Soil Preparation for the Vegetable Garden

    • It is time to mulch your fruit trees and flower beds to retain moisture in the soil. Xerimulch will do an excellent job at a reasonable price.
    • When you plant your tomatoes, put a handful of bone meal in the bottom of the hole to help prevent blossom end rot on the fruit later on.
    • “Topsy Turvy”®Tomato and Pepper Planters are a fun and convenient way to enjoy these popular vegetables hanging right outside your kitchen door.
    • Hang up Codling moth traps now to reduce the number of wormy apples in your harvest this year. Replace pheromone lures in old traps.
    • Gladiolus make wonderful cut flowers throughout the summer. Plant some every two weeks for continuous blooms.

Soil Preparation for the Vegetable Garden

Soil is truly the foundation of the garden. Without good soil, plants become stunted and stressed and prone to insect attacks. But good soil, loose and humusy, with good fertility, allows the roots of plants to penetrate easily and take up the nutrients they need throughout the growing season.

First determine what type of soil you have. Soil texture is determined by particle size, which ranges from microscopic clay flakes to more rounded silt particles to sand grains. While undisturbed sandy soils are well aerated and well drained, they are nutrient poor, since sand and silt cannot hold nutrients. In contrast, clay soils hold nutrients very well but have poor drainage and aeration. Thus a soil with both sandy and clay characteristics should be optimal for plant root health.

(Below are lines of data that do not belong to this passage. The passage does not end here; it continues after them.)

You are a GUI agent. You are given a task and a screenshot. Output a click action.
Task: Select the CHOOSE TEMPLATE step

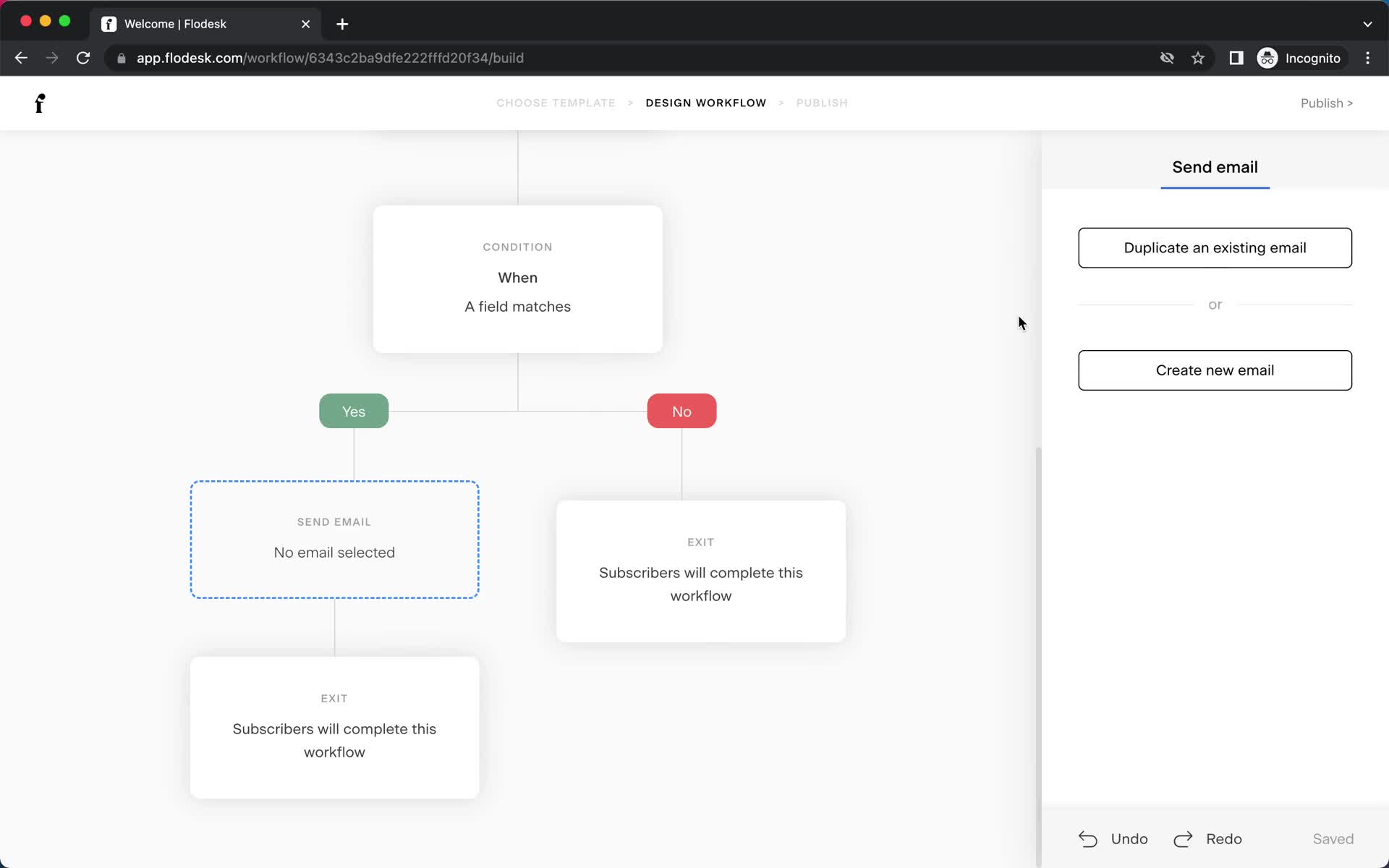[x=556, y=103]
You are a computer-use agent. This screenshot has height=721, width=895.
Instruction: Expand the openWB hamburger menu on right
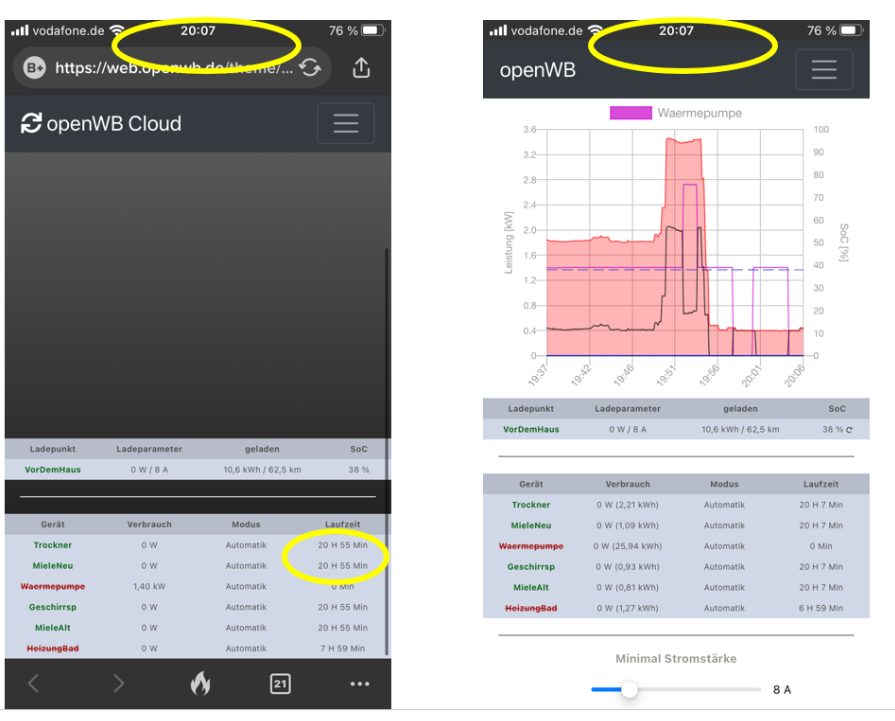coord(824,70)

However, unless a huge amount of sand is added to clay soil, it will not improve the soil texture. The pore spaces in a clay soil are very small and when sand is added, the large pore spaces of the sand are filled with the smaller clay particles. The result is a heavier, denser soil with less pore space than either the sand or the clay soil alone.

It is important not to turn clay soil when it is still wet. It will form large clumps that dry hard and solid and do not allow roots to penetrate. It may take a week of sunshine before wet soil is ready to turn. When it has dried out sufficiently to break apart when you turn a spade of soil, it is ready to be worked.

Using organic matter is the best way to improve soil. Compost, manures, leaf mold, sawdust, and organic amendments increase the water-holding capacity, aeration, and drainage of both sandy and clay soils. These materials are decomposed by soil organisms releasing nutrients that become available to the plants.

To add organic matter to a new bed, first turn the soil to a depth of 8 to 10 inches then spread a 2-inch layer of decomposed material over the soil and turn it in. If you use fresh manure or sawdust, it will take nitrogen from the soil for its own decomposition.

If you want to “double-dig” the bed, do that next. This method, taken from the “French intensive” gardening method, will yield the most produce in the least area. Then add organic nutrients in small amounts to enrich the top layer of soil. (see “How to Grow More Vegetables” by John Jeavons)

If your soil has been worked before and is pretty good, only add a one-inch layer of compost to replace the nutrients you took away in the form of vegetables the preceding year. Too much compost can encourage an increase in symphylans, microscopic creatures which eat plant roots, and result in considerable crop damage.

Soil in good tilth is well aerated, retains moisture and is rich in humus. Good soil is the beginning of great things in the garden.